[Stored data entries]
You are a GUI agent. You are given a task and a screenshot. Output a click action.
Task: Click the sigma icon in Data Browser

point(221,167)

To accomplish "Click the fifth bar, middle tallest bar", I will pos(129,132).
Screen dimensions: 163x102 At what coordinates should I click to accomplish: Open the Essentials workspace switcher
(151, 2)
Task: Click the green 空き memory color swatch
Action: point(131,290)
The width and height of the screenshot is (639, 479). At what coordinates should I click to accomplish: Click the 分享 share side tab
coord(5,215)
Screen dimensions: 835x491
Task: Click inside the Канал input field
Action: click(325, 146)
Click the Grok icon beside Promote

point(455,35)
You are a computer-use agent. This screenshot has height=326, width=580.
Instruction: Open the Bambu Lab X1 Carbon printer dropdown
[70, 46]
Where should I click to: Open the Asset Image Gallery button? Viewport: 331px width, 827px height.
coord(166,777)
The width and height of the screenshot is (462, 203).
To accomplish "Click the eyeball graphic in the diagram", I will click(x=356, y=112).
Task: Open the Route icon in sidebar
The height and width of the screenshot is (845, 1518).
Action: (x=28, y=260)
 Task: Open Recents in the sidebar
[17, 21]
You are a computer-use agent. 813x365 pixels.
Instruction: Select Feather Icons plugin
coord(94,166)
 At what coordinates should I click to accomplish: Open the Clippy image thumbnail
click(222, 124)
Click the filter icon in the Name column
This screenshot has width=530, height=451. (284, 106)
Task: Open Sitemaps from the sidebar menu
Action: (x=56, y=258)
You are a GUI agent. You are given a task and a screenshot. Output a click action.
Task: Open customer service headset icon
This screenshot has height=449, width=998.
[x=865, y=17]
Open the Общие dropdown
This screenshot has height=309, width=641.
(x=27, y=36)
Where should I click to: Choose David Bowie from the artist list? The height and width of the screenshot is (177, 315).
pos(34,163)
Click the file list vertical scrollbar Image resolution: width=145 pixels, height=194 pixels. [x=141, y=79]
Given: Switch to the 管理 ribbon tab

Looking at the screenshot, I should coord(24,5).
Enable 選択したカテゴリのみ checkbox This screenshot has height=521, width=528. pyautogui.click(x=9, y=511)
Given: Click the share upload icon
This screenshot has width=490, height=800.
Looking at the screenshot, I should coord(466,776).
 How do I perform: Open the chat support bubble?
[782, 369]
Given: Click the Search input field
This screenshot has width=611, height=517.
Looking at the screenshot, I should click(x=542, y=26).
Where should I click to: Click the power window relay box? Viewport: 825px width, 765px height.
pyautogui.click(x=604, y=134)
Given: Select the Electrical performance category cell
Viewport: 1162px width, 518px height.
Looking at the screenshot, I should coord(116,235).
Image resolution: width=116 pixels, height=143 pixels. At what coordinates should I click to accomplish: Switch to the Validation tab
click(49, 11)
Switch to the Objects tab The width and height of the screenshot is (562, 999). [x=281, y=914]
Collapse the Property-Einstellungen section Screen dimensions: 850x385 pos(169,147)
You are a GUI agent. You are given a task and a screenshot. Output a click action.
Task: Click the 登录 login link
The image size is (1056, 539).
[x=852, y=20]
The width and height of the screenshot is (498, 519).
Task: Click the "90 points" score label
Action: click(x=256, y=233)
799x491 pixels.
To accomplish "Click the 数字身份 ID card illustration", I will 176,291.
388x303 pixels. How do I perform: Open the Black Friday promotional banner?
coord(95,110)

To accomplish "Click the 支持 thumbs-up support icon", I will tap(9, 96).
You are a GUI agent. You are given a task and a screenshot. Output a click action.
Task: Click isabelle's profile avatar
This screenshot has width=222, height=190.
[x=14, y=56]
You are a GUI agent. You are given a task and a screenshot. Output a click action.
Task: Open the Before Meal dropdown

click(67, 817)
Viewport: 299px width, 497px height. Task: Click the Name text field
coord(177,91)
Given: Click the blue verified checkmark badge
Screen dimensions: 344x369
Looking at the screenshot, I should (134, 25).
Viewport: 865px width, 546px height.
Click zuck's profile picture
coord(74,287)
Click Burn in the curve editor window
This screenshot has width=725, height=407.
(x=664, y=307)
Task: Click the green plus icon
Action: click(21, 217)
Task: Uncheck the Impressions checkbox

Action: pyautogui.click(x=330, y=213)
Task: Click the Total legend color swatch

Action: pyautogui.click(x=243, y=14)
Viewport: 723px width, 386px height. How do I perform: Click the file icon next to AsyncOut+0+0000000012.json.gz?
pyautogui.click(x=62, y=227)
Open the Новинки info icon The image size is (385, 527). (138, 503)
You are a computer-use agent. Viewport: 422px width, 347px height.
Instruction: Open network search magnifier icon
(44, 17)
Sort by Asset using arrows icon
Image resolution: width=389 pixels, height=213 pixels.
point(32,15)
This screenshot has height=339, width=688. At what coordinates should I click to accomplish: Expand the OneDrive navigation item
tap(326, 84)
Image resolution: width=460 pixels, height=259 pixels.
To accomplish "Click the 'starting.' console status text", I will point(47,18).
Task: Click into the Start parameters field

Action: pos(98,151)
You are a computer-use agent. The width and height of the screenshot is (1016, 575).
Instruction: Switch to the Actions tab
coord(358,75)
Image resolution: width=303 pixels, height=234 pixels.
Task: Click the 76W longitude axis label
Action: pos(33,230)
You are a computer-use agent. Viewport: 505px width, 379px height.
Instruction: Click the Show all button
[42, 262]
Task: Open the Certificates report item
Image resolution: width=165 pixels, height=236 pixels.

• WHAT THE TASK REQUIRES: Wherever the string "will" appears in a line above, copy that line.

• YOUR SOLUTION:
To accomplish "Click the fifth bar, middle tallest bar", I will pos(129,132).
To accomplish "Click the eyeball graphic in the diagram", I will click(x=356, y=112).
To accomplish "Click the 数字身份 ID card illustration", I will 176,291.
To accomplish "Click the 支持 thumbs-up support icon", I will tap(9, 96).
To accomplish "Click the 'starting.' console status text", I will point(47,18).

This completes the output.